Adblockers to cost publishers US$27 billion by 2020

Arvind Hickman
By Arvind Hickman | 12 May 2016

Digital publishers could lose up to US$27 billion to adblockers by 2020 with in-app ad blockers to provide a fresh challenge in the future, a new study by UK digital research and consultancy Juniper has found.

The research found that smaller publishers are most at risk from adblocking software, such as Adblock Plus and Adblock Fast, with millennials driving the rapid rise in adblocker adoption.

The study, Worldwide Digital Advertising: 2016-2020, warned that an increase in developer activity over the next five years will only make adblockers more sophisticated and difficult to overcome.

At present, adblocking is limited to browser activity and the report predicts adblocking software will soon be developed to counter in-app ads.

Apple has already introduced content blocking software in its iOS9 operating system, making it even easier for iPhone users to block ads. Rival Samsung has also introduced an ad blocking plug in for its native operating system on the Android phones.

The network operator Three has also announced plans to roll out adblocking at a network level to all of its customers, and Juniper predicts more operators could follow.

“Adoption is being driven by consumer concerns over mobile data usage and privacy. They are also incentivised to adopt the technology in order to reduce page load times,” report author Sam Barker says.

To tackle the problem, Google is believed to be developing an acceptable ads policy to ensure ads across its websites and DoubleClick ad exchange meet a minimum standard.

It is unclear whether Google, the most dominant player in digital advertising, will go it alone in developing a policy or work with other publishers and industry bodies.

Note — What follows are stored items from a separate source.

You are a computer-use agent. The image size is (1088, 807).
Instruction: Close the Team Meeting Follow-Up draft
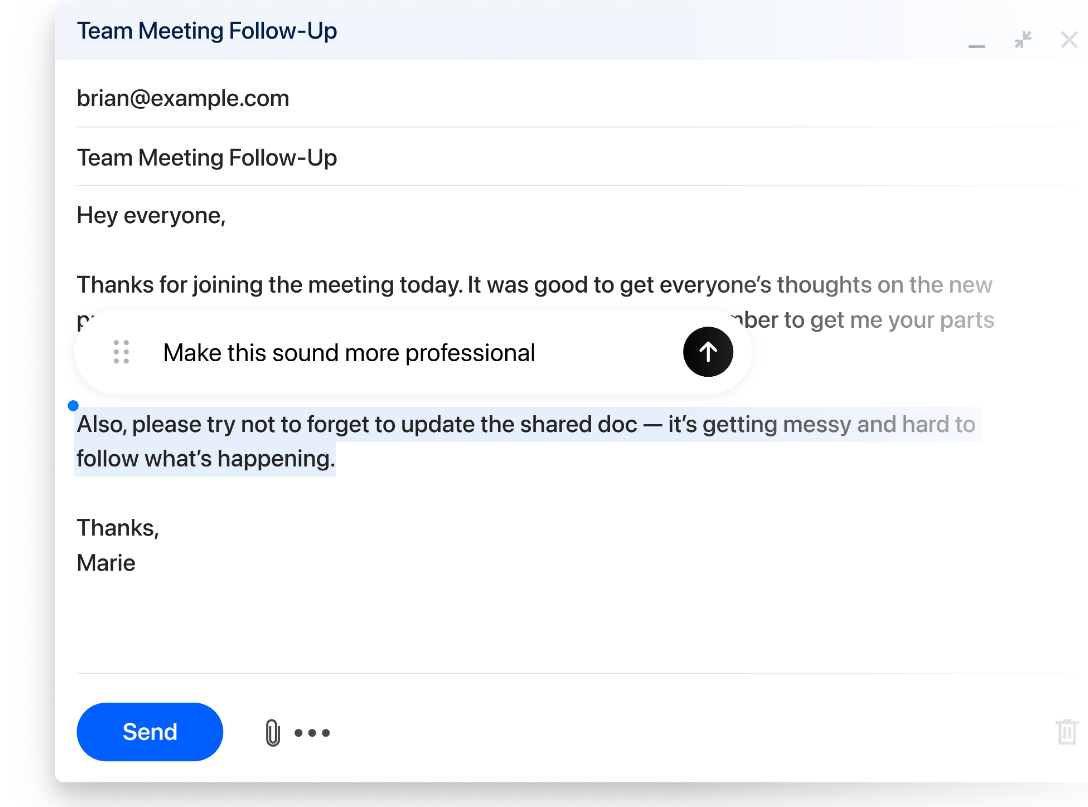tap(1069, 40)
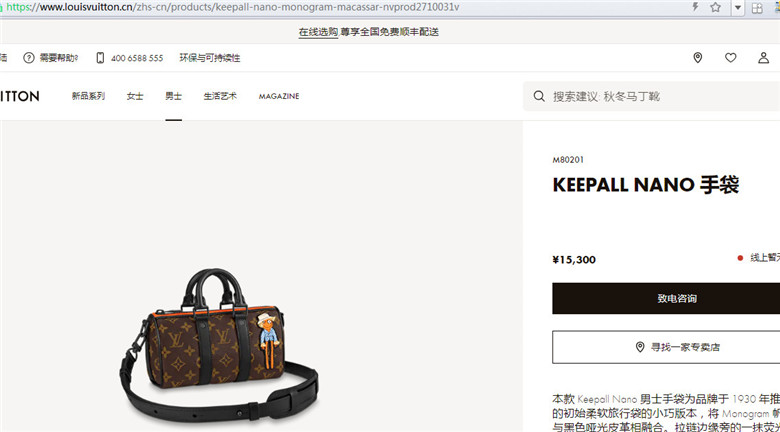Click the 致电咨询 button
The image size is (780, 432).
click(666, 298)
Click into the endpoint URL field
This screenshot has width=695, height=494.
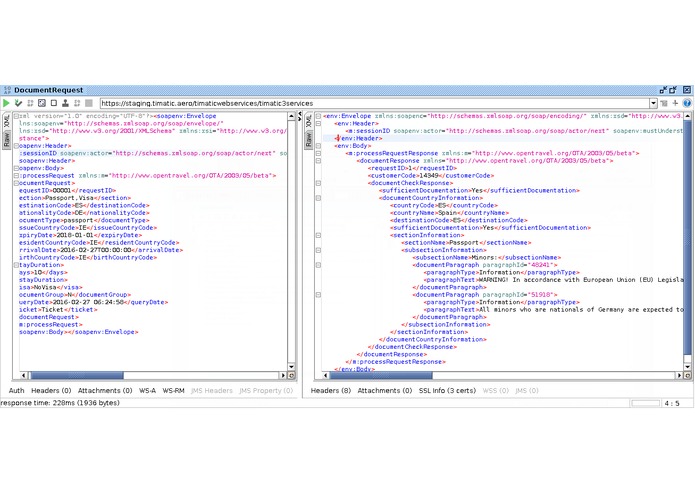pos(375,103)
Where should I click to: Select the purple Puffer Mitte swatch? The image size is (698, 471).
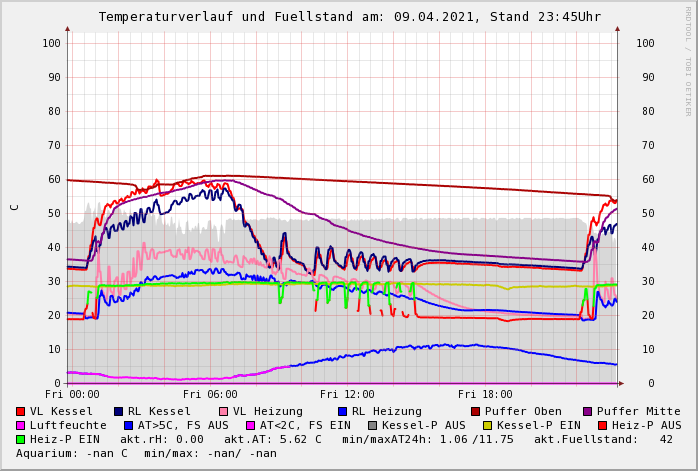[x=587, y=411]
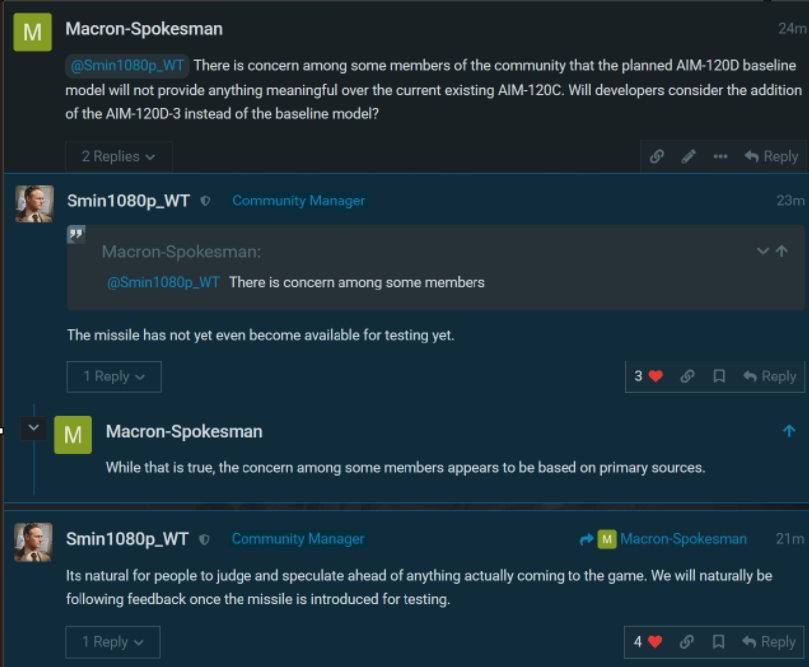Jump to embedded reply with blue up arrow
Image resolution: width=809 pixels, height=667 pixels.
point(789,431)
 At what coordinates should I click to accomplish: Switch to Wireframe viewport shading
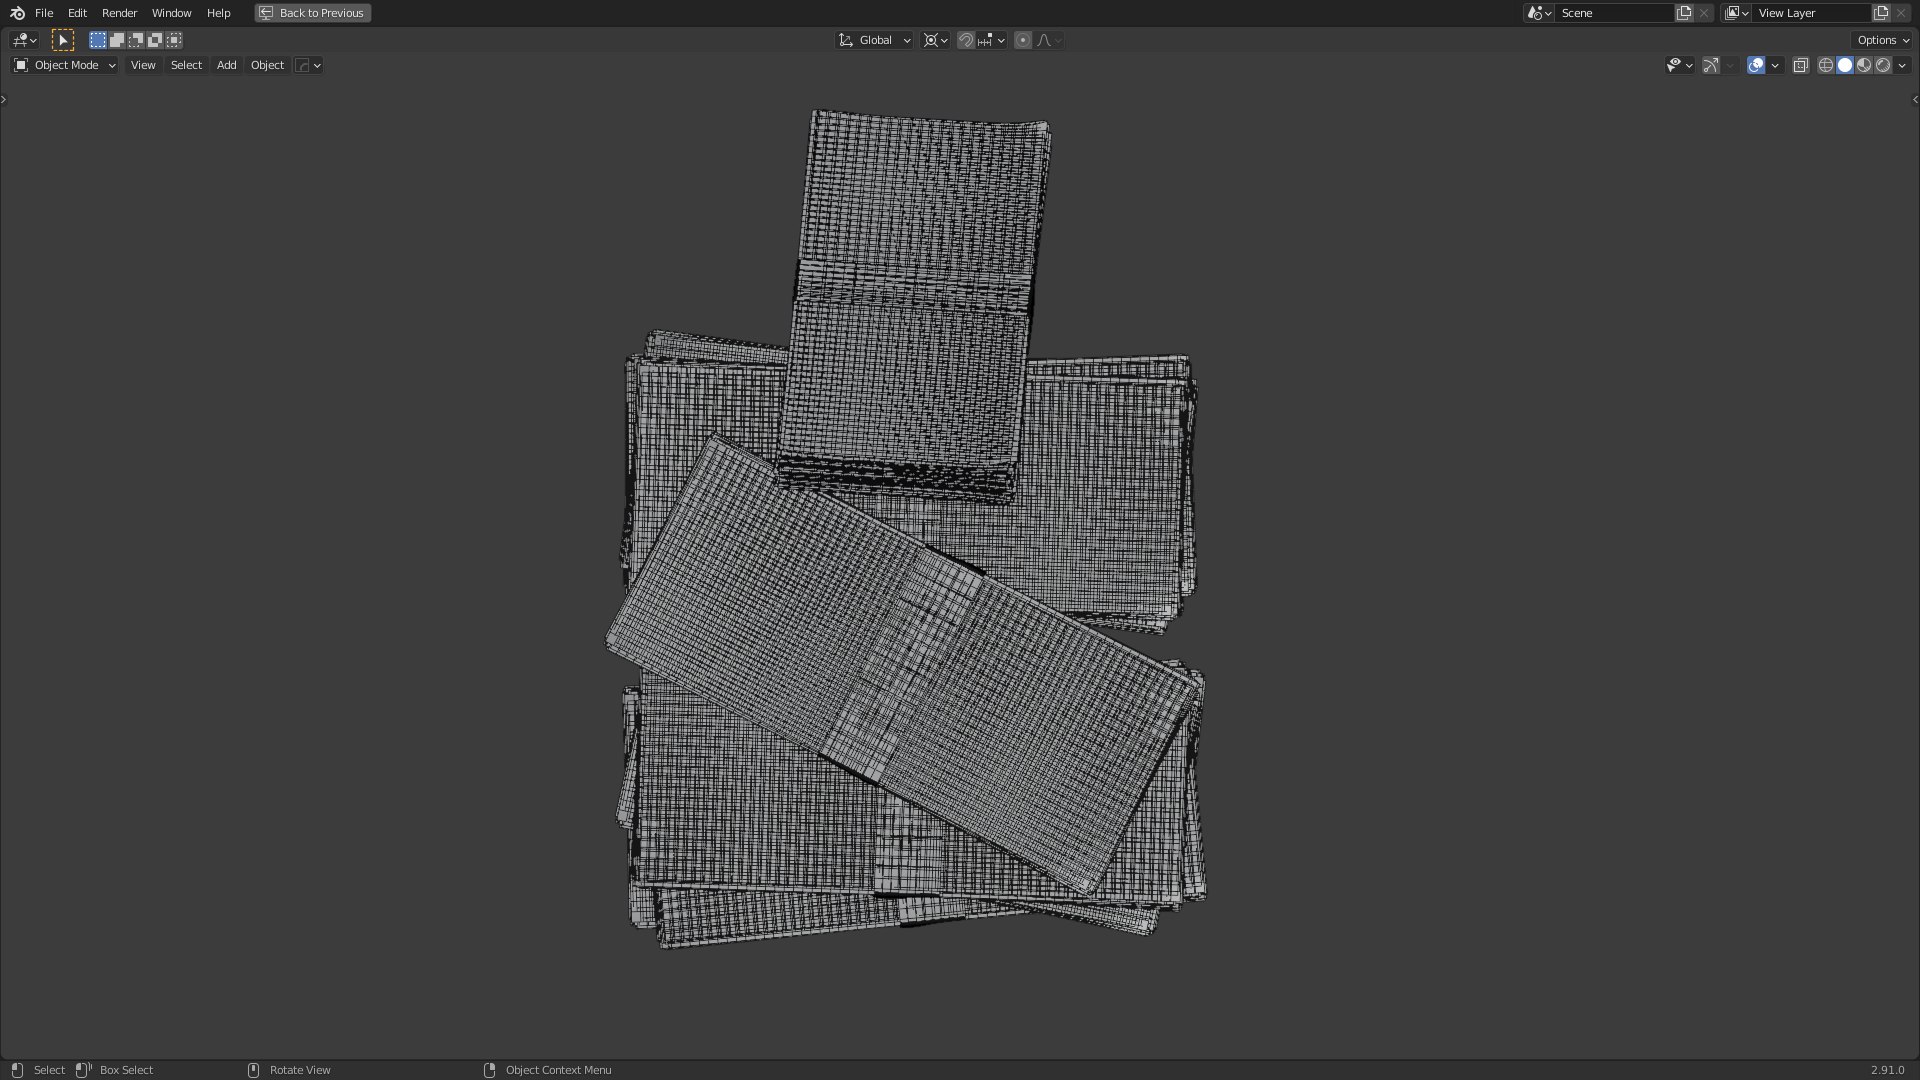coord(1825,65)
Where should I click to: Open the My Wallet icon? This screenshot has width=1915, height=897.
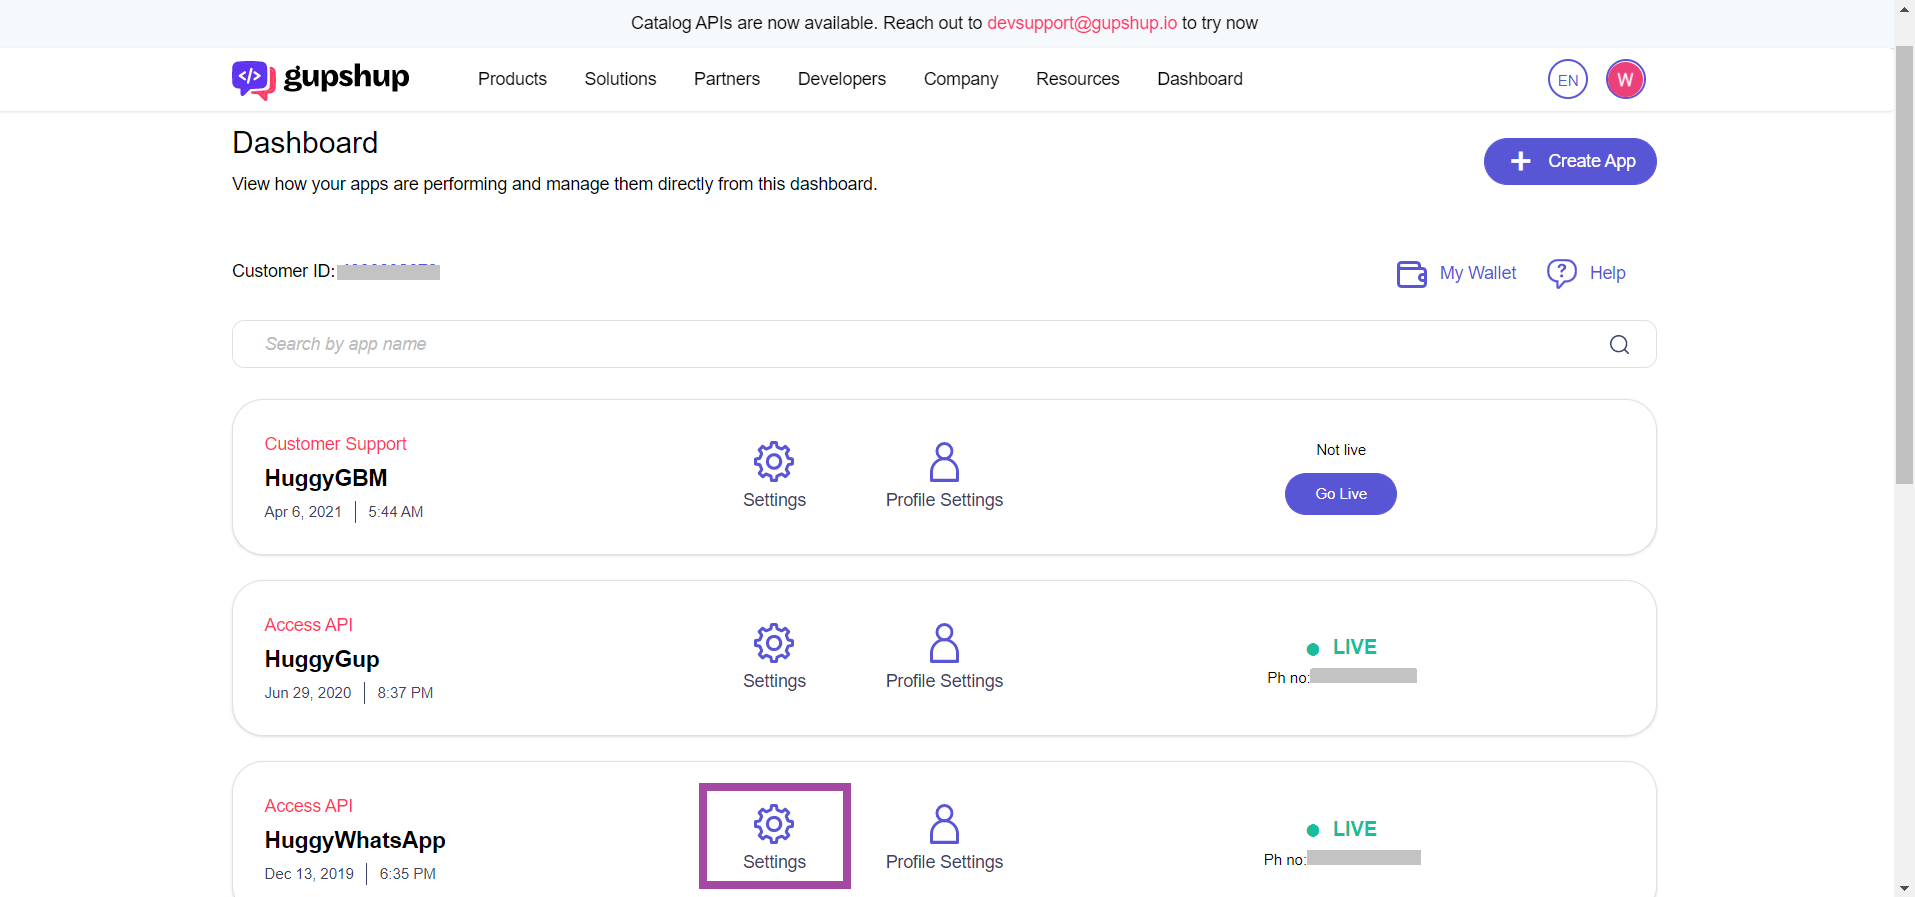1411,274
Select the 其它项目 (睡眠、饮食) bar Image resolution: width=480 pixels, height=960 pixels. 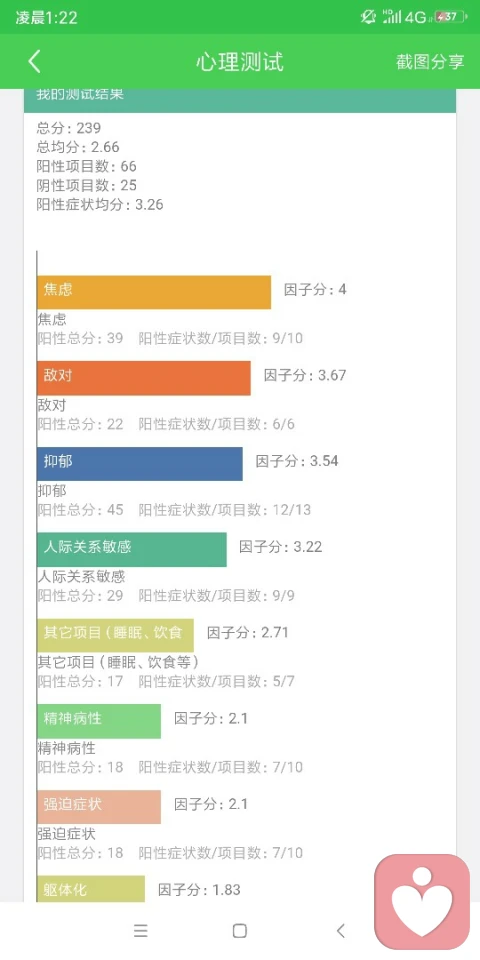(x=115, y=635)
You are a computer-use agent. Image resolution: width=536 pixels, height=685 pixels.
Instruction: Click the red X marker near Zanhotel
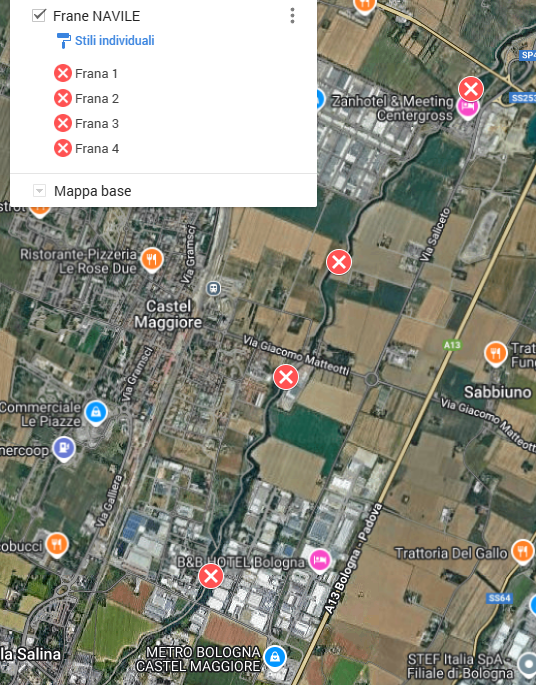471,89
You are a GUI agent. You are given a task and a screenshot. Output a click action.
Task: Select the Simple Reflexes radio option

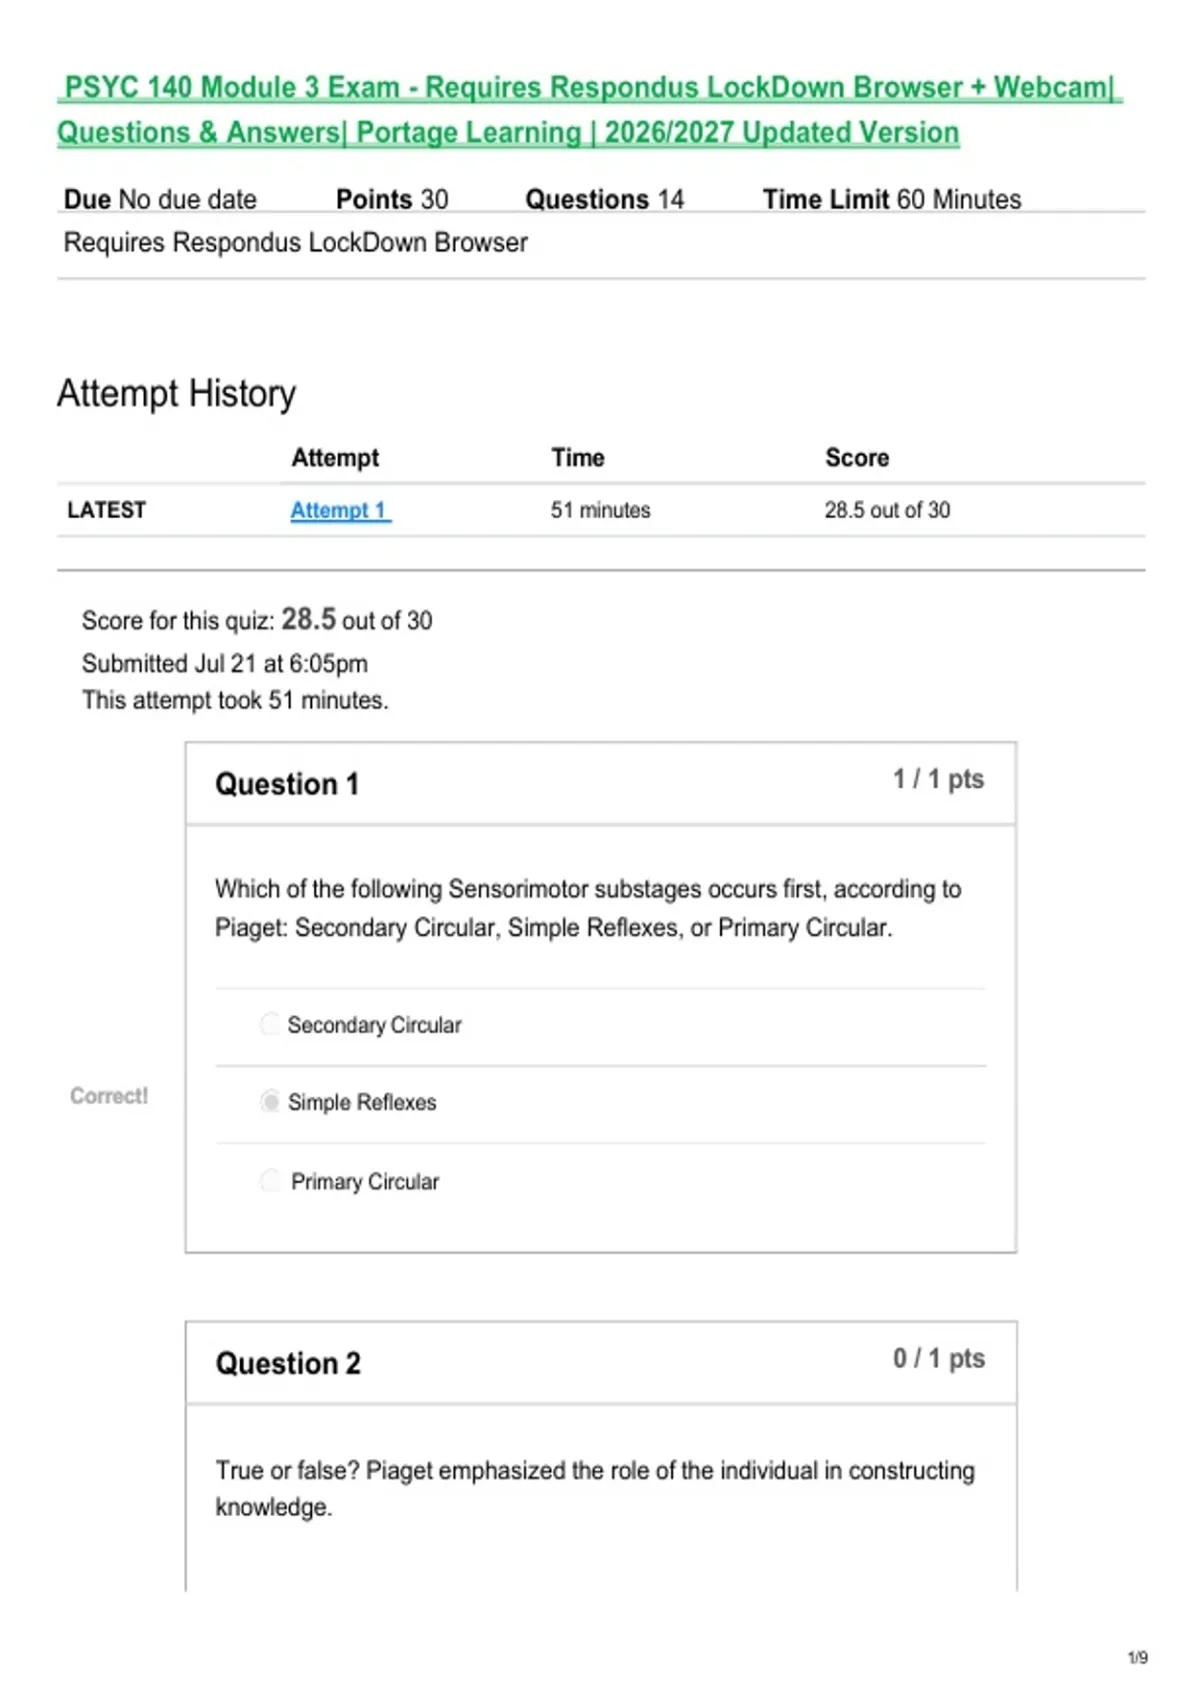click(x=270, y=1102)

If Google opts to go alone, it risks losing digital advertising to rivals, while it could be difficult to find consensus for an industry-wide approach with so many competing interests.

Some publishers have tried other methods to deter adblockers, such as locking people out of content if they use the software. Wired has introduced a fee for users to view their website ad-free.

Meanwhile, some adblocking vendors are cashing in by charging publishers to be placed on a white list.